**DATA PROVIDED:**
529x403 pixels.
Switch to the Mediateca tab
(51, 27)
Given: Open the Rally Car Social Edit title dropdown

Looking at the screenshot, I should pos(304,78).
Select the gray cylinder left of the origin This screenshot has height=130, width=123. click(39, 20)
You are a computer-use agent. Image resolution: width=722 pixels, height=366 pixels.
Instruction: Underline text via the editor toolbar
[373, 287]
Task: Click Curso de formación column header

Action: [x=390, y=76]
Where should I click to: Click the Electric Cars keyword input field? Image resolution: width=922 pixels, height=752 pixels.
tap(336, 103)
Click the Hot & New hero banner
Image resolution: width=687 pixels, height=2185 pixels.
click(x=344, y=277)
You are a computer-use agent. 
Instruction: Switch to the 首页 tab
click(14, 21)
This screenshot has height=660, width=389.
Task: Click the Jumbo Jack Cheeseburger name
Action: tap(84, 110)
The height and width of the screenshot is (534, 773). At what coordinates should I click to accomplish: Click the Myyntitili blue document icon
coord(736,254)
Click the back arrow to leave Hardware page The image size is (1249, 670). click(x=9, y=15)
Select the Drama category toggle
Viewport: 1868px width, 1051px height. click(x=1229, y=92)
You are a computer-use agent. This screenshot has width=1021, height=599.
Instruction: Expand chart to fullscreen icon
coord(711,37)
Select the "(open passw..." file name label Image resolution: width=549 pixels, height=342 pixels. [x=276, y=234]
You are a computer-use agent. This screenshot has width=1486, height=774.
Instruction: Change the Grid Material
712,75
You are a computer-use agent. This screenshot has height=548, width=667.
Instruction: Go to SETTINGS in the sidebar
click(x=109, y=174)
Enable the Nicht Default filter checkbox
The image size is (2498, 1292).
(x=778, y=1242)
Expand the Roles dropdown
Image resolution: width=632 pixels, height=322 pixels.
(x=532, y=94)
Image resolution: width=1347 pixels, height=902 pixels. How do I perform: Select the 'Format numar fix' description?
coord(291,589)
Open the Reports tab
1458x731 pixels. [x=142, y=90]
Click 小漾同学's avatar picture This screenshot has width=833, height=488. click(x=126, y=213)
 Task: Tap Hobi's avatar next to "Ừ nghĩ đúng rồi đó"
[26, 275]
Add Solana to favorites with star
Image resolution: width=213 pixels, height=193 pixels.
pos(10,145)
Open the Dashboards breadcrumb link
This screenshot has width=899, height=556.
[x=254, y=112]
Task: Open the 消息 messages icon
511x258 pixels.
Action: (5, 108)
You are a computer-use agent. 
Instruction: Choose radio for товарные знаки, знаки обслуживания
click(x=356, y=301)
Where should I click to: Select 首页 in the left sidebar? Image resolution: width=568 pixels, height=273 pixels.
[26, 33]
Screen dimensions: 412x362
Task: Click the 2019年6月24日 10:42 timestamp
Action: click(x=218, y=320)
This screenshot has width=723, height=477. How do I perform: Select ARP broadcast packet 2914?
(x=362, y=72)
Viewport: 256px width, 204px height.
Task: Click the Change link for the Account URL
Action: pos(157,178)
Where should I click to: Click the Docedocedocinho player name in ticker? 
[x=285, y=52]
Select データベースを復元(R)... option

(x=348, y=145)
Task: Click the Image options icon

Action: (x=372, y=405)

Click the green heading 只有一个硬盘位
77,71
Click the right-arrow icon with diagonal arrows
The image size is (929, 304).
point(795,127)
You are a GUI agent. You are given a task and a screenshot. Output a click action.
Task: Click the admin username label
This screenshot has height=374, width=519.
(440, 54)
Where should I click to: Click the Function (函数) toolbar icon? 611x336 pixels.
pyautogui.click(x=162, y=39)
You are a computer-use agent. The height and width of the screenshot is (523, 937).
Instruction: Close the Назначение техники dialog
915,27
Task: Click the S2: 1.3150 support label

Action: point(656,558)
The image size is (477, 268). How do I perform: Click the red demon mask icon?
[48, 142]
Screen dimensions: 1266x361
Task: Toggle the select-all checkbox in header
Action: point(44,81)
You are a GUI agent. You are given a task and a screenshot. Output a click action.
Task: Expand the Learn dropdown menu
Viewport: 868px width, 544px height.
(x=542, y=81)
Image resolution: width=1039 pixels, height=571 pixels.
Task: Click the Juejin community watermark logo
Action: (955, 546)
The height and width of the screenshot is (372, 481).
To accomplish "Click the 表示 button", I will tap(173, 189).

**WHAT IS REQUIRED:** Copy out the lines of the data verbatim, starting with the line that contains "Given: Open the" and going on through the line that contains "Select the gray", with both of those lines included.

**SOLUTION FOR THIS TASK:**
Given: Open the Rally Car Social Edit title dropdown

Looking at the screenshot, I should pos(304,78).
Select the gray cylinder left of the origin This screenshot has height=130, width=123. click(39, 20)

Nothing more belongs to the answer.